Current industry conditions are characterized by natural gas prices which have gradually increased following declines in 2011 and the first two quarters of 2012, but which remain too low to encourage natural gas drilling activity in the U.S. domestic market. In the first quarter of 2013, U.S. natural gas drilling activity was at its lowest level since the second quarter of 1999. Furthermore, U.S. natural gas production reached historical highs during the fourth quarter of 2012, in spite of declining natural gas drilling activity. We believe that further near-term negative impacts of high natural gas production will be minimal, because during the first quarter of 2013 natural gas drilling has declined to less than 25 percent of total U.S. domestic drilling activity. However, we also believe that this condition decreases the possibility that our customers' natural gas-directed drilling activities will increase significantly in the near term. The price of oil did not fluctuate significantly during 2012, but has remained high enough to encourage our customers to continue conducting oil-directed drilling activities. During the first quarter of 2013, the price of oil has increased compared to the fourth quarter of 2012. The consistently high price of oil over the past two years and the price increase during the first quarter of 2013 have positive implications for RPC's activity levels in 2013. RPC has operations in most of the areas in which drilling activity is directed towards oil, and we increased our presence in these areas during 2012. The average U.S. rig count increased by two percent during 2012. During the first quarter of 2013, the rig count was approximately 12 percent lower than the first quarter of 2012 and three percent lower than the fourth quarter of 2012. The rig count during the first quarter of 2013 is approximately 13 percent lower than the peak rig count attained during the prior U.S. drilling cycle improvement, which occurred during the third quarter of 2008. The U.S. domestic rig count may increase during 2013, but any increases are likely to be modest due to weak natural gas prices and high natural gas production from existing wells.
In addition to the overall rig count, the Company also monitors the number of horizontal and directional wells drilled in the U.S. domestic market, because this type of well is more service-intensive than a vertical oil or gas well, thus requiring more of the Company's services provided for a longer period of time. The number of horizontal and directional wells drilled in the United States increased by approximately five percent in 2012, and was 71 percent of total wells drilled during the year. During the first part of 2013, the percentage of horizontal and directional wells drilled as a percentage of total wells was approximately 75 percent.
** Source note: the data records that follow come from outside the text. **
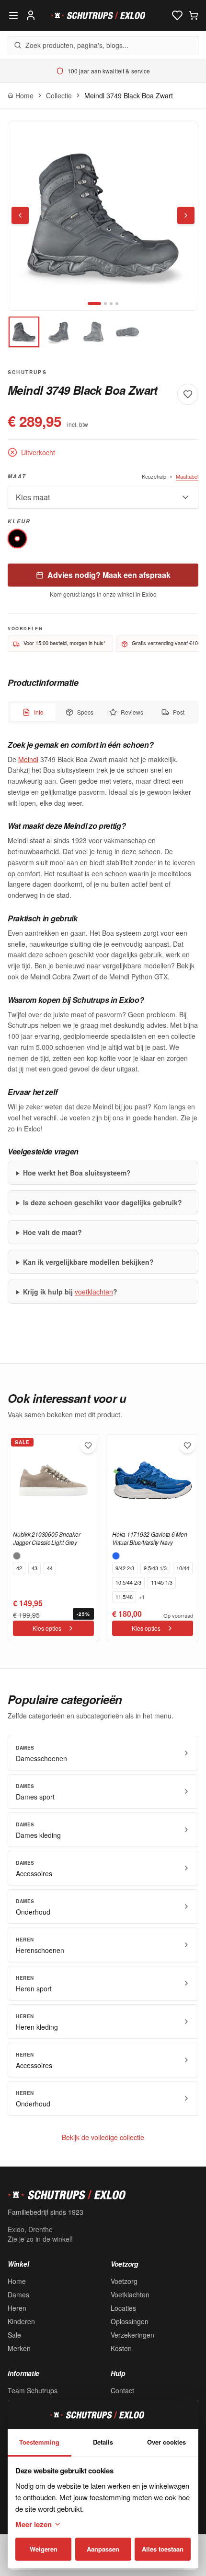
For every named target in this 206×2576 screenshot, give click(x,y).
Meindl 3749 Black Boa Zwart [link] (128, 95)
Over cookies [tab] (166, 2442)
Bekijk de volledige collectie (103, 2137)
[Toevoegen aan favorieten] (88, 1445)
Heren (17, 2308)
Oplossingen (130, 2321)
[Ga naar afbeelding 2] (105, 303)
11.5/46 (124, 1596)
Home (17, 2281)
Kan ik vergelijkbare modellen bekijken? (88, 1262)
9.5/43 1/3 (155, 1568)
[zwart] (17, 538)
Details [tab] (103, 2442)
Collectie (59, 95)
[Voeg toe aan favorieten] (187, 394)
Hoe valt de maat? (52, 1232)
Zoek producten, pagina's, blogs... (76, 45)
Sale (14, 2335)
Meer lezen (33, 2524)
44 (50, 1568)
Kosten (121, 2348)
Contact (122, 2390)
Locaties (123, 2308)
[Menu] (13, 15)
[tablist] (103, 712)
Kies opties (47, 1628)
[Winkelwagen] (193, 15)
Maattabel (187, 476)
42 (19, 1568)
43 (34, 1568)
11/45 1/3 (161, 1582)
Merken (19, 2348)
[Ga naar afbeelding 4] (116, 303)
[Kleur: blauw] (116, 1556)
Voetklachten (130, 2294)
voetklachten (94, 1291)
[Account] (30, 15)
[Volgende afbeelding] (186, 215)
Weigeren (43, 2548)
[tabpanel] (103, 1021)
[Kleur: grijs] (17, 1556)
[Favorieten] (177, 15)
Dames (18, 2294)
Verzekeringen (132, 2335)
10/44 (182, 1568)
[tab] (24, 332)
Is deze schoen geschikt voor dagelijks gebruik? (102, 1202)
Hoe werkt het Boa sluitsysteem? (77, 1172)
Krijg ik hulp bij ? (70, 1291)
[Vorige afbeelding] (20, 215)
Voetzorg (124, 2281)
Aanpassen (103, 2548)
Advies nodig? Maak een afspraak (109, 574)
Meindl (28, 759)
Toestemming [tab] (39, 2442)
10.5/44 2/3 (128, 1582)
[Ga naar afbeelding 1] (94, 303)
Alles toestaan (162, 2548)
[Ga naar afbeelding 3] (111, 303)
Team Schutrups (32, 2390)
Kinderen (21, 2321)
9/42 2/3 (124, 1568)
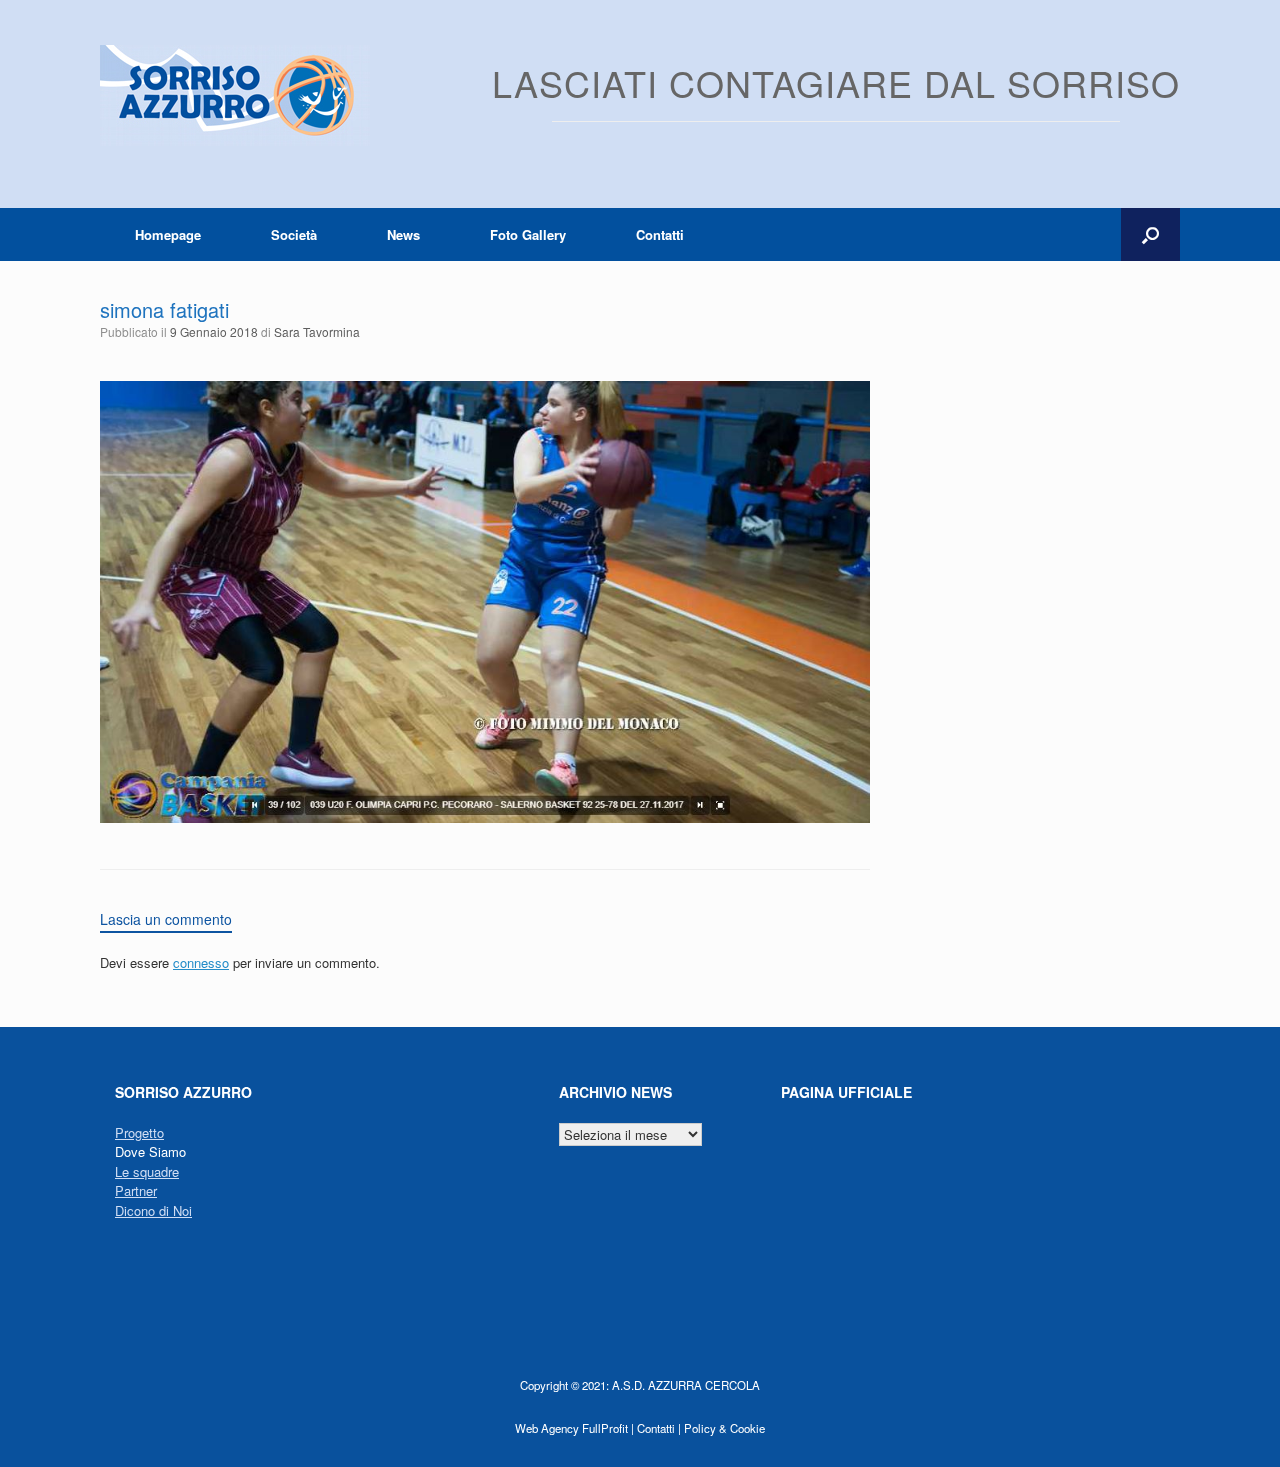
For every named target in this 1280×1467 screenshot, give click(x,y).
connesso (201, 962)
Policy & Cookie (724, 1428)
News (403, 234)
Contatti (660, 234)
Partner (136, 1190)
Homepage (168, 234)
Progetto (139, 1132)
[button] (1150, 234)
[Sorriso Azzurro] (235, 95)
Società (294, 234)
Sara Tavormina (317, 331)
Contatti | (659, 1428)
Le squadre (147, 1171)
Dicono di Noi (153, 1210)
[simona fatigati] (485, 817)
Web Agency (547, 1428)
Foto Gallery (528, 234)
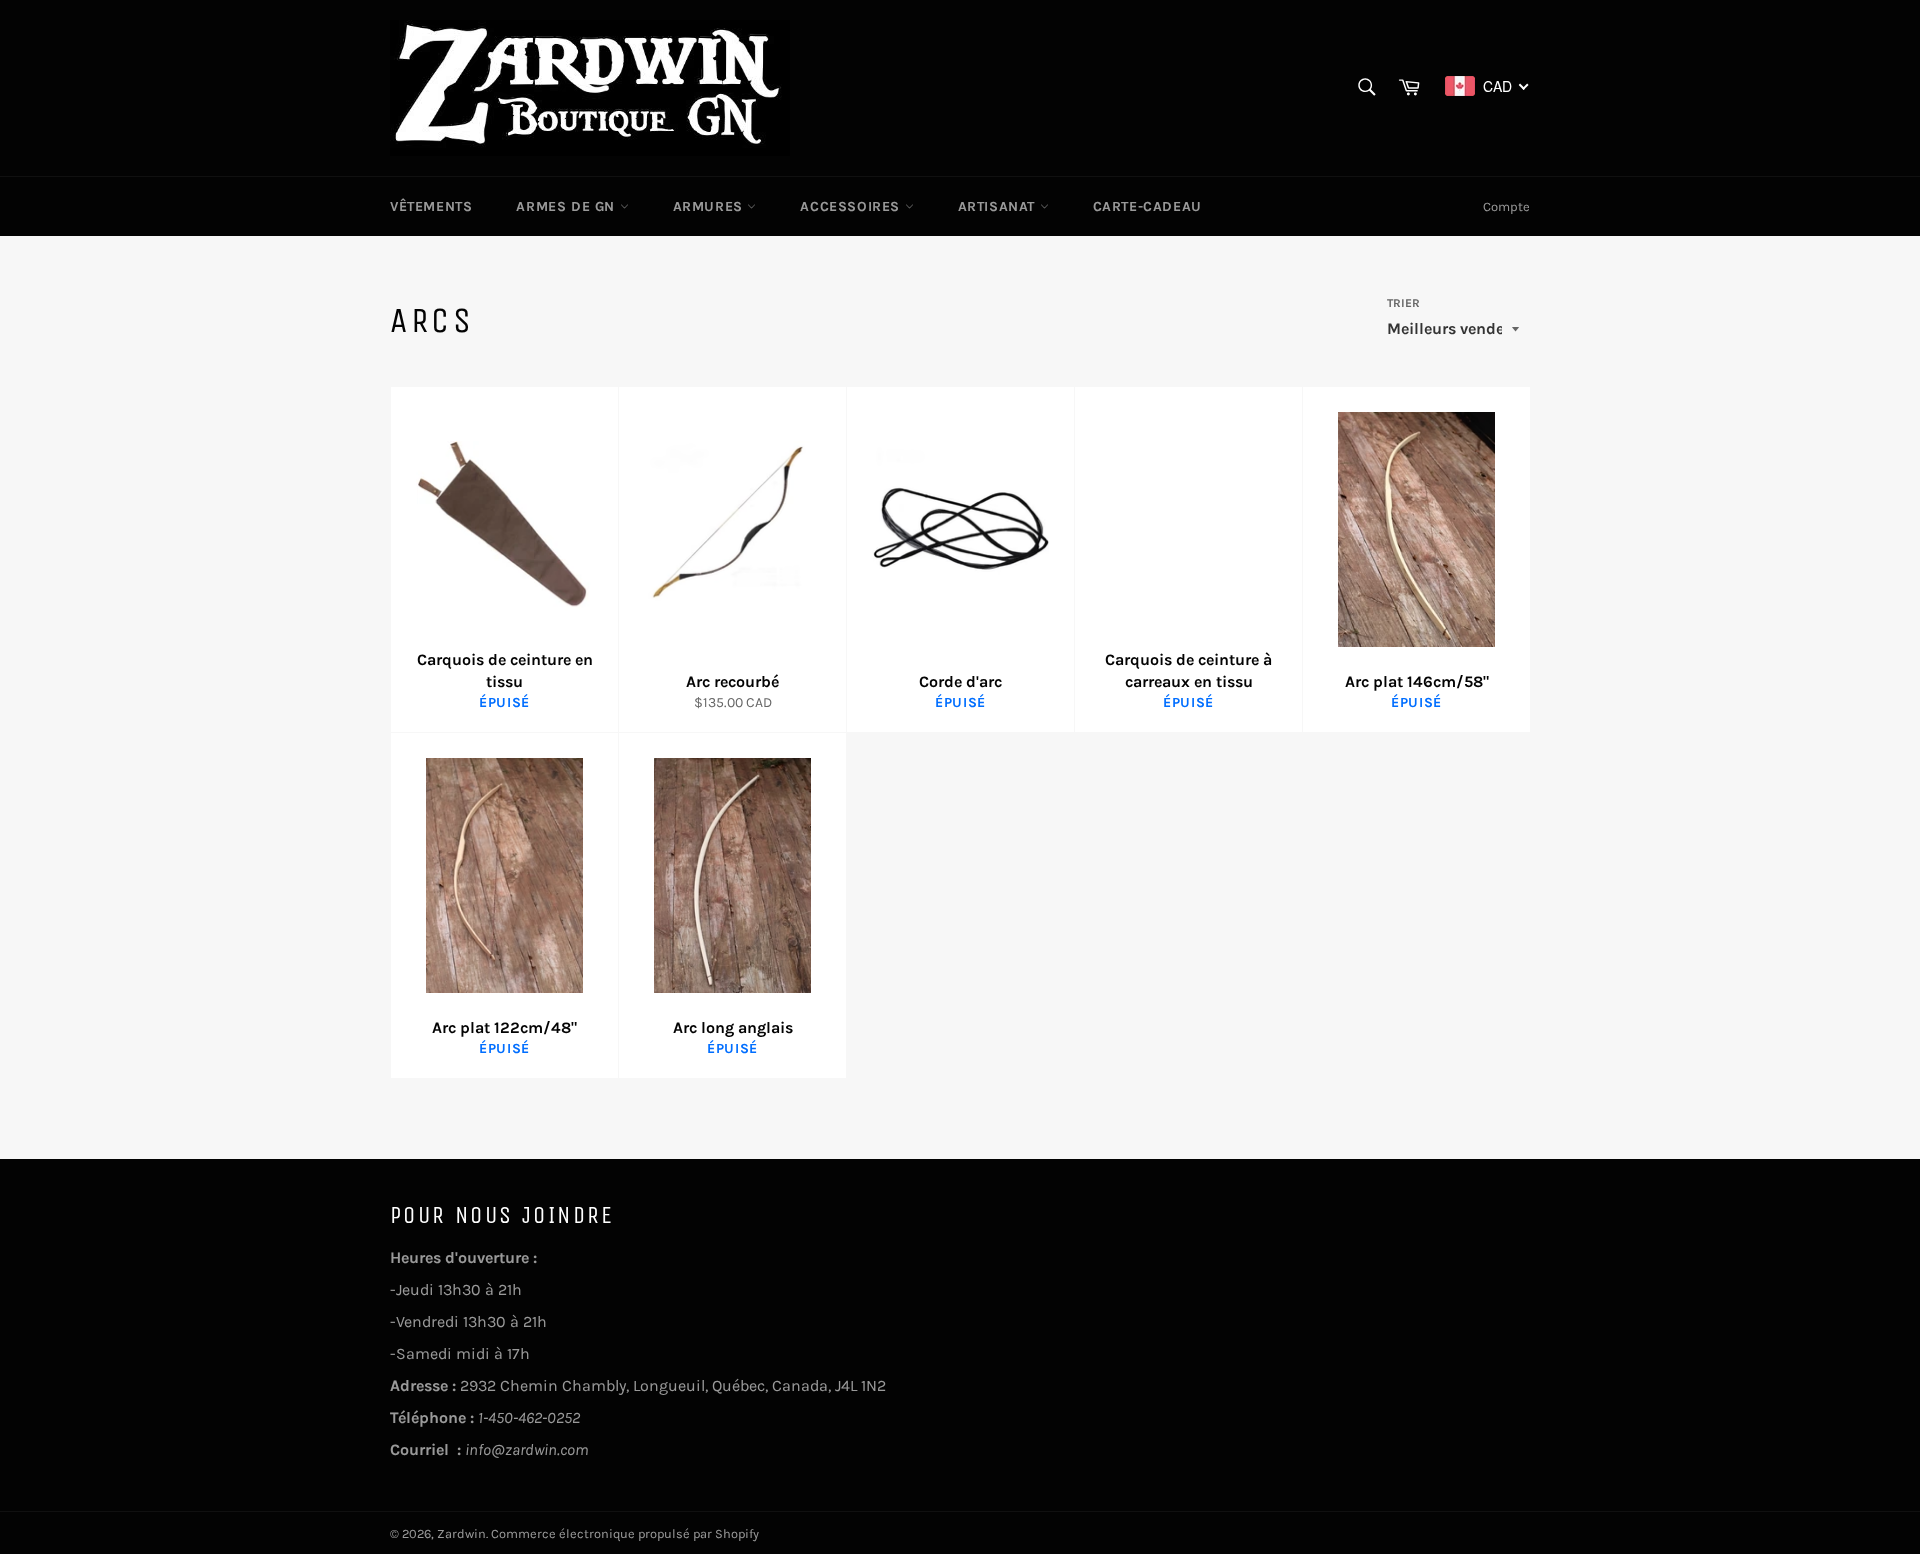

In addition, the percentage of wells drilled for oil increased during 2012, and we believe that this percentage will increase in 2013 due to the continued high price of oil and the low price and high production levels of natural gas. During 2012, a combination of relatively flat activity levels, a shift towards less service-intensive drilling and completion activities, and a larger U.S. domestic fleet of revenue-producing equipment negatively impacted demand and pricing for the Company's services. These negative impacts were most pronounced in the Company's pressure pumping service line, which is highly utilized in unconventional completion work, and is a service line which has seen a significant increase in the overall fleet of revenue-producing equipment during the last several years. During the past several years, a number of our customers entered into contractual relationships with us to provide services to support their drilling and completion programs. Such arrangements have been advantageous to our customers because of the repetitive nature of this type of activity and their need to have service providers dedicated exclusively to their drilling programs. These arrangements have also positively impacted the Company's financial results, because they increase the utilization of our revenue-producing equipment and allow us to conduct our operations more efficiently. A number of these arrangements expired during 2012 and were not renewed at the same or similar terms due to declining customer activity levels in service-intensive unconventional completion work. We do not expect to enter into additional contractual arrangements with such terms during 2013.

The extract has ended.